The Boat of Anxiety and Mindfulness
Once upon a time this was my boat of anxiety with the light of mindfulness (and of God) shining on it. In fact the boat was me.
The boat was swamped with anxiety, beached with worry. The hull of my boat, which is as strong and as fragile as wood was collapsing, barely holding its shape.
I had no rudder, no sail, even if the wind was blowing and the currents flowing.
Anxious thoughts, like crows pecked at the rotting frame, as shame like worms ate away at the wood. Anxious feelings soaked into the hull, and weighed it down, stealing its strength.
Those of you who have experienced anxiety will recognise this, it doesn’t always help to have the condition explained in cold, logical, propositional language.
But in the corner of the boat I built a mindful nest, my breath, a prayer word, the practice of awareness. And then the swallows came, swooping in, and stayed making new thoughts that could fly free.

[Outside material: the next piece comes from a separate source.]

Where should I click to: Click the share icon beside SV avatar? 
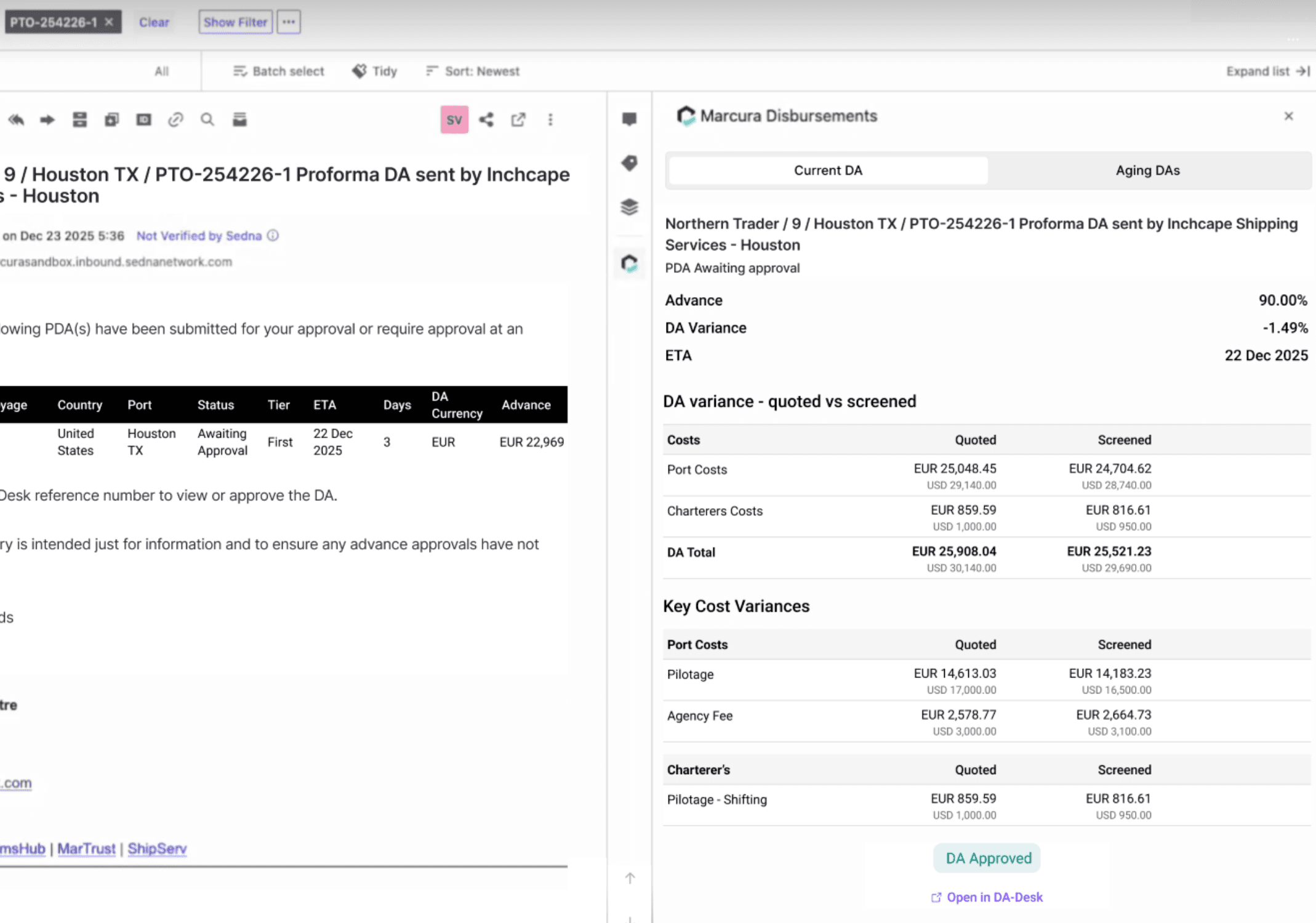[486, 119]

And then there came a desire for spring-cleaning, for restoration, for changing the structure and activity of the boat for better, as it was created to be. And one day the boat was drained, restored, painted, floating, able to catch the wind and the currents.

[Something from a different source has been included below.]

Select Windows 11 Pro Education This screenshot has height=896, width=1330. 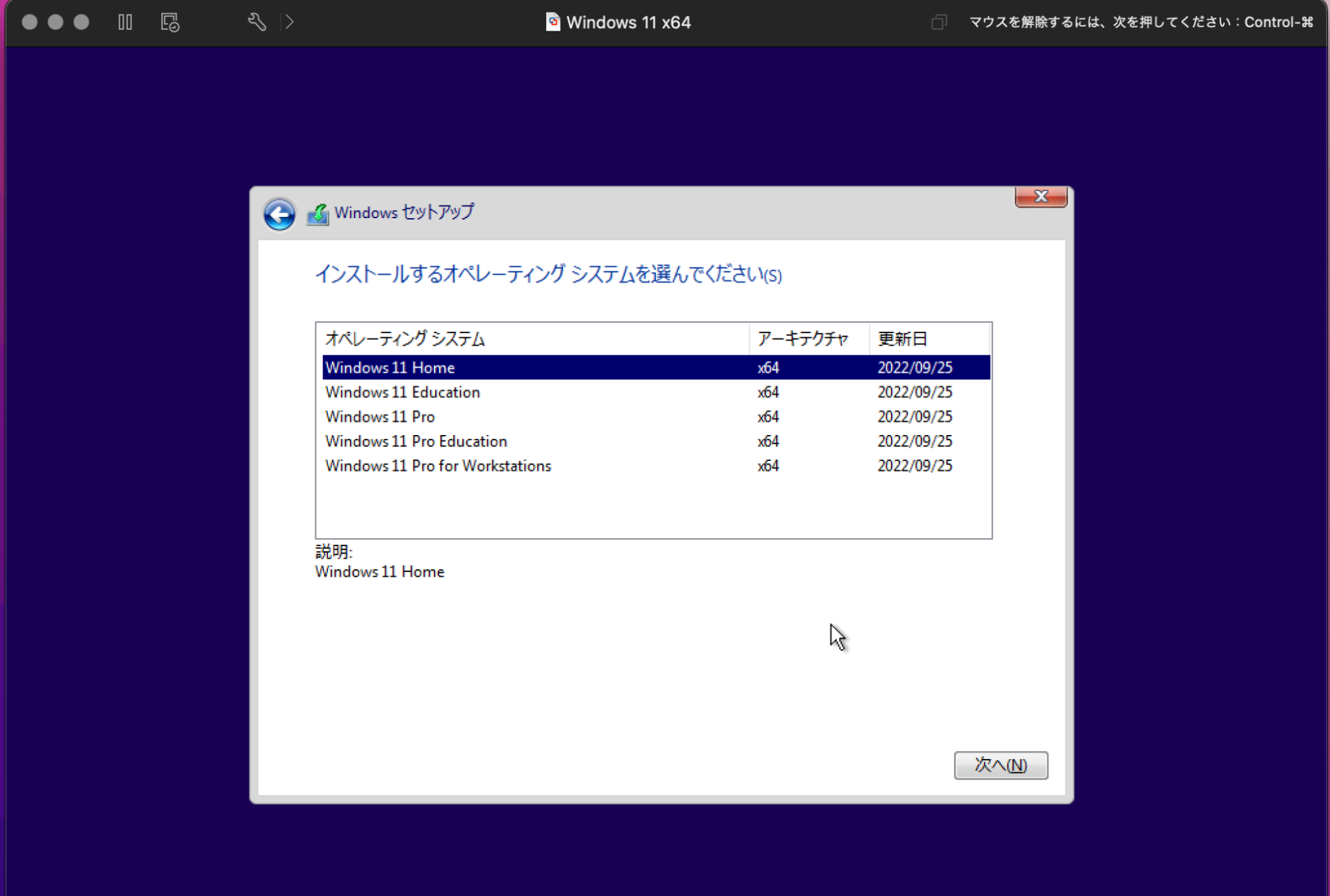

I did not just want to move from anxiety to inner freedom, although that is a good intention, a necessary intention. I wanted to become mindful of God, waiting for the wind and the currents of God’s Holy Spirit, that I do not control, but as a graced response I can be receptive and open too.
I know mindfulness doesn’t work for everyone. I’m grateful it worked for me. It might be for you – a boat yard of restoration.
I am writing this on the Camino Ingles, in Pontedeume, by the estuary of the river Eume. There are little rivulets, and wide open spaces, we can inhabit both. But first I had to step from the edge of hope, just one step into hope.